Anämie bezeichnet einen Zustand, bei dem im Blut zu wenige rote Blutkörperchen oder zu wenig roter Blutfarbstoff (Hämoglobin) vorhanden sind. Dadurch wird der Körper schlechter mit Sauerstoff versorgt.
Was steckt hinter einer Anämie?
Rote Blutkörperchen transportieren Sauerstoff von der Lunge zu den Organen und sorgen so dafür, dass der Körper leistungsfähig bleibt. Fehlen diese Zellen oder ist der Gehalt an Hämoglobin zu niedrig, spricht man von einer Anämie, umgangssprachlich auch Blutarmut genannt. Das bedeutet nicht, dass zu wenig Blut im Körper ist, sondern dass die Qualität des Blutes in Bezug auf den Sauerstofftransport eingeschränkt ist.
Woran lässt sich eine Anämie erkennen?
Viele bemerken zunächst gar nichts von einer beginnenden Blutarmut. Erst wenn der Sauerstoffmangel stärker wird, tauchen typische Beschwerden auf. Häufig treten Müdigkeit, Konzentrationsschwäche und eine allgemeine Leistungsabnahme auf. Manche spüren Kurzatmigkeit bei Anstrengung, Herzklopfen oder Schwindel. Auch blasse Haut, brüchige Nägel oder Haarausfall können Hinweise sein. In manchen Fällen bleibt eine Anämie lange unbemerkt und wird erst durch eine Blutuntersuchung entdeckt.
Wie entsteht eine Anämie?
Es gibt verschiedene Ursachen, die zu einer Blutarmut führen können. Oft steckt ein Eisenmangel dahinter, weil Eisen für die Bildung des roten Blutfarbstoffs gebraucht wird. Eisenmangel entsteht zum Beispiel durch eine einseitige Ernährung, starke Monatsblutungen oder chronische Blutverluste, etwa im Magen-Darm-Trakt.
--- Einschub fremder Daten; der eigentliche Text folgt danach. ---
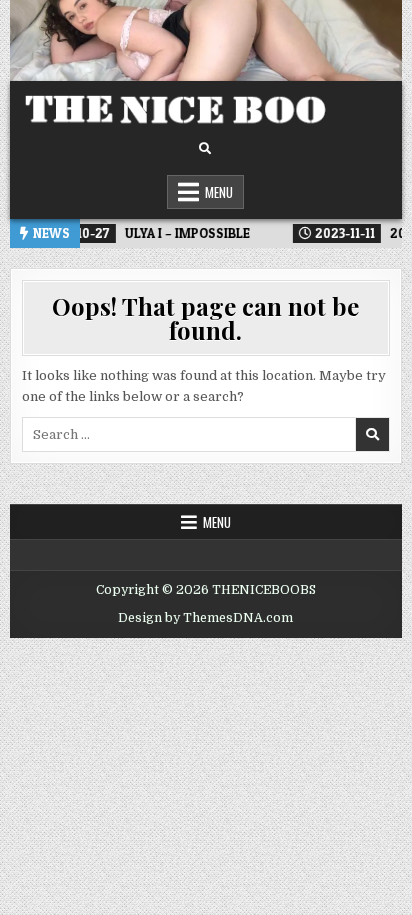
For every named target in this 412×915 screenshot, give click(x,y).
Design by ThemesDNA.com (205, 618)
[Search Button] (205, 149)
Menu (219, 192)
Auch ein Mangel an Vitamin B12 oder Folsäure kann die Bildung der roten Blutkörperchen stören. Selten sind chronische Erkrankungen, Entzündungen oder Störungen im Knochenmark die Auslöser. In manchen Fällen baut der Körper die roten Blutkörperchen zu schnell ab – das nennt sich dann hämolytische Anämie. Sehr selten steckt ein angeborener Defekt hinter der Blutarmut.
Muss eine Anämie immer behandelt werden?
Ob eine Behandlung nötig ist, hängt davon ab, wie stark die Blutarmut ausgeprägt ist und welche Ursache dahintersteckt. Eine leichte Anämie verursacht oft kaum Beschwerden und muss manchmal gar nicht behandelt werden, etwa wenn sie nur vorübergehend auftritt. Wird der Sauerstoffmangel aber spürbar oder sind die Werte im Blutbild deutlich verändert, sollte die Ursache geklärt werden. Besonders bei älteren Menschen, Schwangeren oder Menschen mit chronischen Erkrankungen kann eine unbehandelte Anämie das Wohlbefinden und die Gesundheit stark beeinträchtigen.
Welche Behandlungsmöglichkeiten gibt es?
Die Therapie richtet sich immer nach der Ursache. Bei einem Eisenmangel helfen meist eisenhaltige Tabletten oder Tropfen, in seltenen Fällen Infusionen. Liegt ein Vitamin-B12- oder Folsäuremangel vor, werden diese Stoffe gezielt ersetzt. Wenn eine chronische Erkrankung die Blutbildung stört, steht die Behandlung der Grunderkrankung im Vordergrund. Bei sehr starker Blutarmut oder akuten Blutverlusten kann es notwendig sein, Bluttransfusionen zu geben. In seltenen Fällen, etwa bei Erkrankungen des Knochenmarks, kommen spezielle Medikamente oder andere Therapien zum Einsatz.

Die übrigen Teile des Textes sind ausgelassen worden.